Right to Counsel & Complaint Procedures
The Right to Court Appointed Counsel in Indiana:
The United States and Indiana Constitutions and various Indiana statutes require that courts (judges) appoint counsel (an attorney) to represent you at no expense if you cannot afford one in certain cases.
In Indiana, if a court finds that you cannot afford to hire an attorney, one should be appointed for you in the following case types:
- Adults or juveniles charged as adults who have been arrested for a criminal offense (a misdemeanor or a felony)
- Juveniles (under 18) with an active juvenile delinquency case pending
- Parents or legal guardians of a child with a child in need of services (CHINS) case pending
- Parents with a termination of parental rights (TPR) case pending
- Individuals with a civil commitment case pending
- Individuals with a child support contempt case pending
- Appeals of judgments arising from the above cases, if the right to appeal has not been waived
Courts may appoint counsel in other cases if the court determines that the interests of justice demand such an appointment.
Generally, a court will determine whether you are eligible for a court appointed attorney and should ask you questions about your financial capacity to hire an attorney.
If you are unsure if an attorney has been appointed by the court in your case, please check with the Odyssey Case Management System at the link below. If you believe you are entitled to an appointed attorney in your case and have not been appointed one, please first contact the court or court clerk in the county where your case is pending. The contact information for Indiana's Courts and Court Clerks may be found at the link below.

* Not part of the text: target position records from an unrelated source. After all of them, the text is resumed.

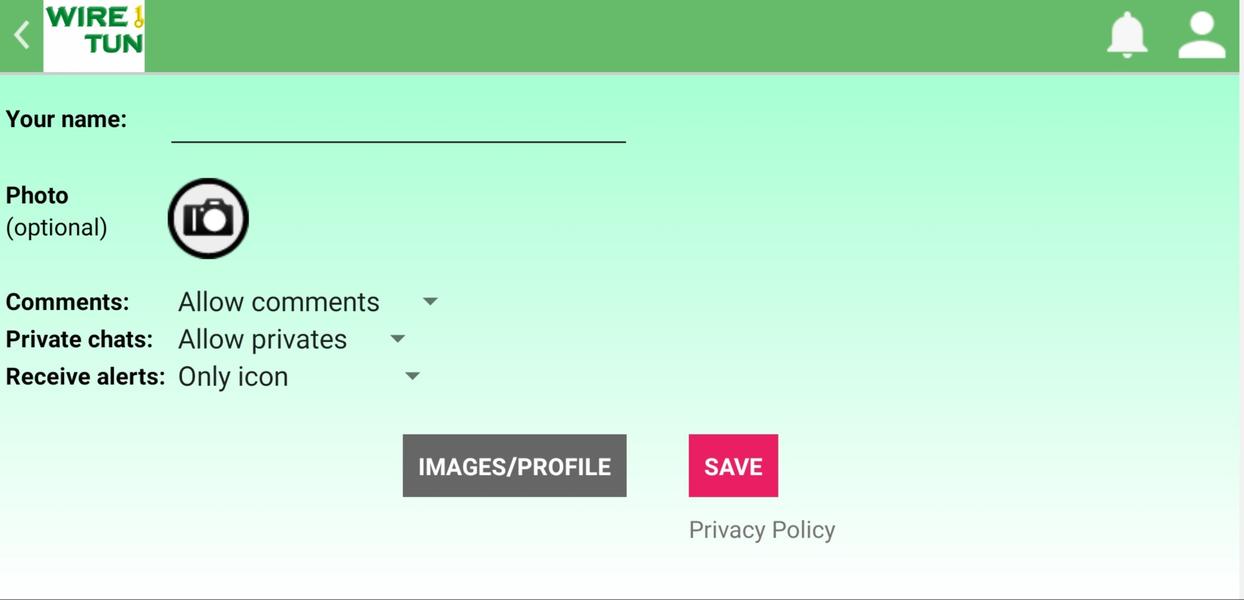Select the 'Allow comments' value
Viewport: 1244px width, 600px height.
279,302
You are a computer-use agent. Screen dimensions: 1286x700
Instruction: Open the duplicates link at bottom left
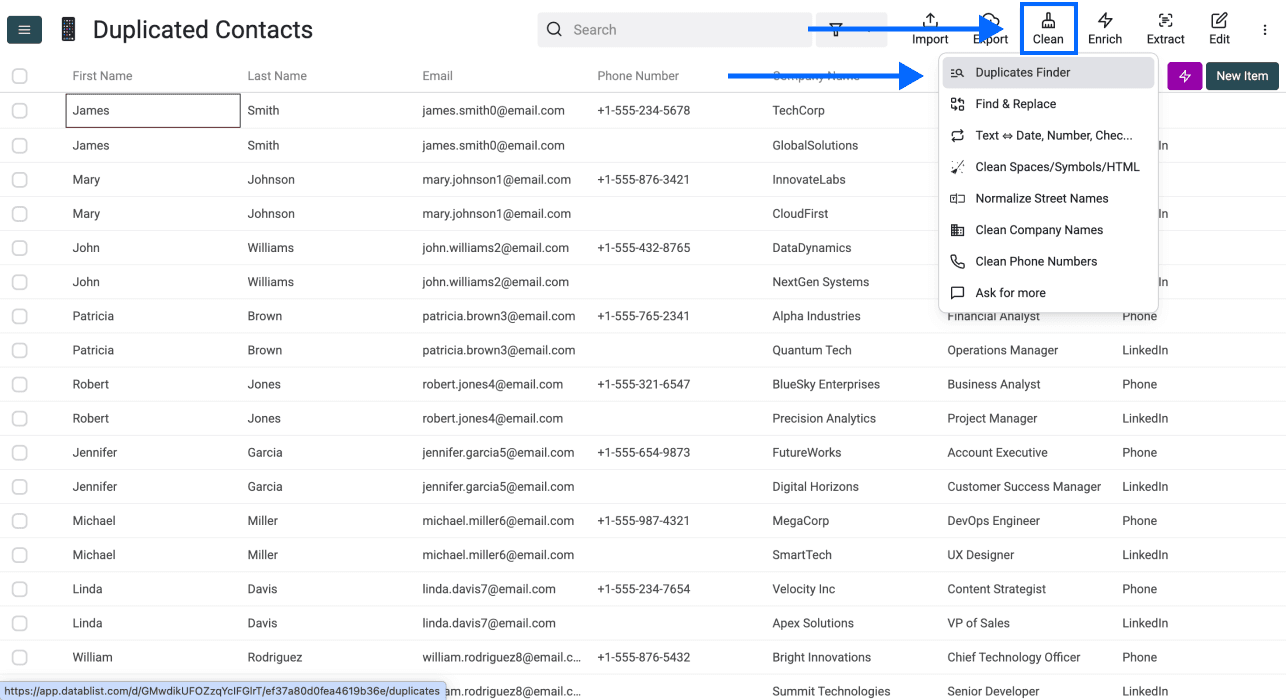click(x=222, y=690)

For cases that you are not eligible for an appointed counsel, there still may be free or low-cost legal support available to you. Click the "Getting Legal Help" website link below for details.
Concerns Regarding Your Appointed Counsel:
If you have a concern about your court appointed counsel or public defender, please contact the local Chief Public Defender or head of your local Public Defender Board to report the issue. If you would like the contact information for the office or individual who manages appointed counsel in your county/region, email us at email@example.com. We will provide that information to you.
If you feel an attorney violated their Rules of Professional Conduct, you should contact the Indiana Supreme Court Disciplinary Commission to formally file your complaint. This agency of the Indiana Supreme Court is responsible for investigating and prosecuting claims of misconduct against lawyers licensed to practice law in Indiana and protecting lawyers against unwarranted claims of misconduct.
The Indiana Supreme Court has exclusive power to take action against a lawyer's license to practice law. The Indiana Public Defender Commission does not have authority to investigate or prosecute claims of misconduct against lawyers in the practice of law.
|Click here to learn more about the Indiana Supreme Court Disciplinary Commission.|
Concerns Regarding A Judicial Officer:
If you have a concern about a judicial officer, please contact the Judicial Qualifications Commission to report the issue.
The Judicial Qualifications Commission operates under the auspices of the Indiana Supreme Court's original jurisdiction over the discipline of judges. The mechanism by which complaints are reviewed and judicial disciplinary cases proceed is governed by Supreme Court Admission and Discipline Rule 25.
The Judicial Qualifications Commission's jurisdiction extends only to Indiana judicial officers; that is, judges in the circuit and superior courts in each county, Magistrates, commissioners, and referees, Justices and judges on the Supreme Court, Court of Appeals, and Tax Court, Senior Judges, judges pro tempore, city and town court judges, and, small claims court judges. The Commission also has jurisdiction over judicial candidates for alleged violations of Canon 4 of the Code of Judicial Conduct. All are referred to here as "judges" for this purpose.
The Indiana Supreme Court has exclusive power to take action against judicial officers. The Indiana Public Defender Commission does not have authority to investigate or prosecute claims of misconduct against judicial officers.
|Click here to learn more about the Indiana Judicial Qualifications Commission.|
NOTE: The Indiana Public Defender Commission may not provide legal advice or investigate claims of misconduct in the practice of law.